_MATERIAL PROVIDED_.
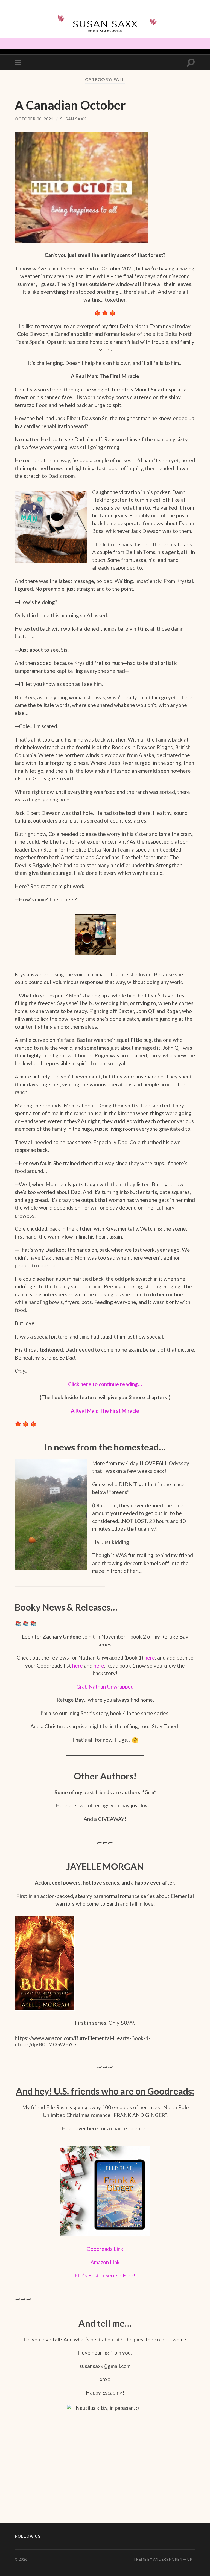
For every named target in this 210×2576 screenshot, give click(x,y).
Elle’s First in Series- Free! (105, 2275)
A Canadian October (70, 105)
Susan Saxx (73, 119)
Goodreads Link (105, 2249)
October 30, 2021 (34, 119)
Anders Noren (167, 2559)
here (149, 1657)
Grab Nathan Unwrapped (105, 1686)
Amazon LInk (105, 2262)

_WHAT IS EXPECTED_. Please repeat each line from the one with "Elle’s First in Series- Free! (105, 2275)" through the last line of the data above, and add nothing.

_RESPONSE AREA_.
Elle’s First in Series- Free! (105, 2275)
A Canadian October (70, 105)
Susan Saxx (73, 119)
Goodreads Link (105, 2249)
October 30, 2021 (34, 119)
Anders Noren (167, 2559)
here (149, 1657)
Grab Nathan Unwrapped (105, 1686)
Amazon LInk (105, 2262)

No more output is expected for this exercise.